* **Action item**
Retype, word for word, every line of the records below starting at the one that contains "Where should I click to: Click Start" and ending at the one that contains "Image resolution: width=1200"; include both of those lines and nothing more.

* **The data**
**********
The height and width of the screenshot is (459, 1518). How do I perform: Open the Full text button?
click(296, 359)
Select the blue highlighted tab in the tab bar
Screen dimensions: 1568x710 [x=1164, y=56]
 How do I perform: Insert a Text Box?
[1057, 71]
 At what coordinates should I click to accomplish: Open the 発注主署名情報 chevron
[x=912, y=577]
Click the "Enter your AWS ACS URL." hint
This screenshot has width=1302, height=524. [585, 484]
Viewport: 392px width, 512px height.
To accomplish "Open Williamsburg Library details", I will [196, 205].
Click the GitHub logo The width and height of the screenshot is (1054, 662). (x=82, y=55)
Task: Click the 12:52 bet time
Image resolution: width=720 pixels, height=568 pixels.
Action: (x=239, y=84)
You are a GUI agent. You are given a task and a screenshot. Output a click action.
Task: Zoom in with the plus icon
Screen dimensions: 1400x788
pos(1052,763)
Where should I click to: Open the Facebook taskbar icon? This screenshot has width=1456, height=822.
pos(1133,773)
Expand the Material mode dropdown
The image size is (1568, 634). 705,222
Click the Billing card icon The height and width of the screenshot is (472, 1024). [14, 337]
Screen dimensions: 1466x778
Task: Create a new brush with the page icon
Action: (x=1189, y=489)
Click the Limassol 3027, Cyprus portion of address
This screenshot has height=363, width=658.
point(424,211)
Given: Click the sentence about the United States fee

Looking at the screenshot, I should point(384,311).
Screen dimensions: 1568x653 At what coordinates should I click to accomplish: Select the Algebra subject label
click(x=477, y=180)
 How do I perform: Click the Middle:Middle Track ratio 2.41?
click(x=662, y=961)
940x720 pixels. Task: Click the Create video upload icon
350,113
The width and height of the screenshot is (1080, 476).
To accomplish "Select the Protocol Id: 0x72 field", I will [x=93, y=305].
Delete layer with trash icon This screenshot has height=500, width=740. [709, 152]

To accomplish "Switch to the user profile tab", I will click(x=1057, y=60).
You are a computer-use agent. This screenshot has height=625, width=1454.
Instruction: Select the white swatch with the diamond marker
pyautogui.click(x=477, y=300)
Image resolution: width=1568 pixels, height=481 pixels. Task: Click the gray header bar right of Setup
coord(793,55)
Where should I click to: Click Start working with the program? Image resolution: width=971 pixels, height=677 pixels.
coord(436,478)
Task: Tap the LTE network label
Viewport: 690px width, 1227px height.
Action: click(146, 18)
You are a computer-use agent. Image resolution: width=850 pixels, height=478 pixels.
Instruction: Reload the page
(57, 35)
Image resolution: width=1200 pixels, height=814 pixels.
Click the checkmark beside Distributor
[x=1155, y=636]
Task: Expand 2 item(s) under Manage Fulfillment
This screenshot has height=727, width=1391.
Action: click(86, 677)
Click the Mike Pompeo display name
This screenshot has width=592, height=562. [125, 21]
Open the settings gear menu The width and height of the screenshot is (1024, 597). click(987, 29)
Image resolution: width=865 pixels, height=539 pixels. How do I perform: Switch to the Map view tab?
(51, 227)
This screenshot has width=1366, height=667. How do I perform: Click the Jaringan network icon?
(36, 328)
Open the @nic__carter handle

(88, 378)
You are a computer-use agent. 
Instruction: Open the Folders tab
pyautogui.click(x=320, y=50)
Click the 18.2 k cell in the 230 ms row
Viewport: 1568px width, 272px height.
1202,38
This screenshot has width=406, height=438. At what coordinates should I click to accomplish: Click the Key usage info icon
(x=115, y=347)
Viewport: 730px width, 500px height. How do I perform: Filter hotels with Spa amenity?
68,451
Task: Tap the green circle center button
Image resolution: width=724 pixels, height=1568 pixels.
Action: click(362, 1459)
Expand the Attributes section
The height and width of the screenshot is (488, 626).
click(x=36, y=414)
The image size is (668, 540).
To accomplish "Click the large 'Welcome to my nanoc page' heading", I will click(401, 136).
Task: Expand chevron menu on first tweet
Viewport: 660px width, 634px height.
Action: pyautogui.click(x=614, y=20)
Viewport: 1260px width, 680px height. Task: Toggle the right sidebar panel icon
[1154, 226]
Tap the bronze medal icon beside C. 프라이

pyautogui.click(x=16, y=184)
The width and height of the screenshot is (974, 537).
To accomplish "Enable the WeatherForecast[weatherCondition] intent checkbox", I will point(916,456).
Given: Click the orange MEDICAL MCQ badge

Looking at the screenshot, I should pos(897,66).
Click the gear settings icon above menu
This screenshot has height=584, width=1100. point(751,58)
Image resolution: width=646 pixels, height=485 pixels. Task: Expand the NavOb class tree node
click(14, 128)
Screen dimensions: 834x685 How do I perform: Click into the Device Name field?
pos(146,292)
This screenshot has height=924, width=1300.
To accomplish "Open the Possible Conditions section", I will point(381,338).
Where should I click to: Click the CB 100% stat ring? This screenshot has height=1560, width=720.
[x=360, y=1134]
**********
* **Solution for this task**
Where should I click to: Click Start working with the program? Image resolution: width=971 pixels, height=677 pixels.
coord(436,478)
Task: Tap the LTE network label
Viewport: 690px width, 1227px height.
Action: click(146, 18)
You are a computer-use agent. Image resolution: width=850 pixels, height=478 pixels.
Instruction: Reload the page
(57, 35)
Image resolution: width=1200 pixels, height=814 pixels.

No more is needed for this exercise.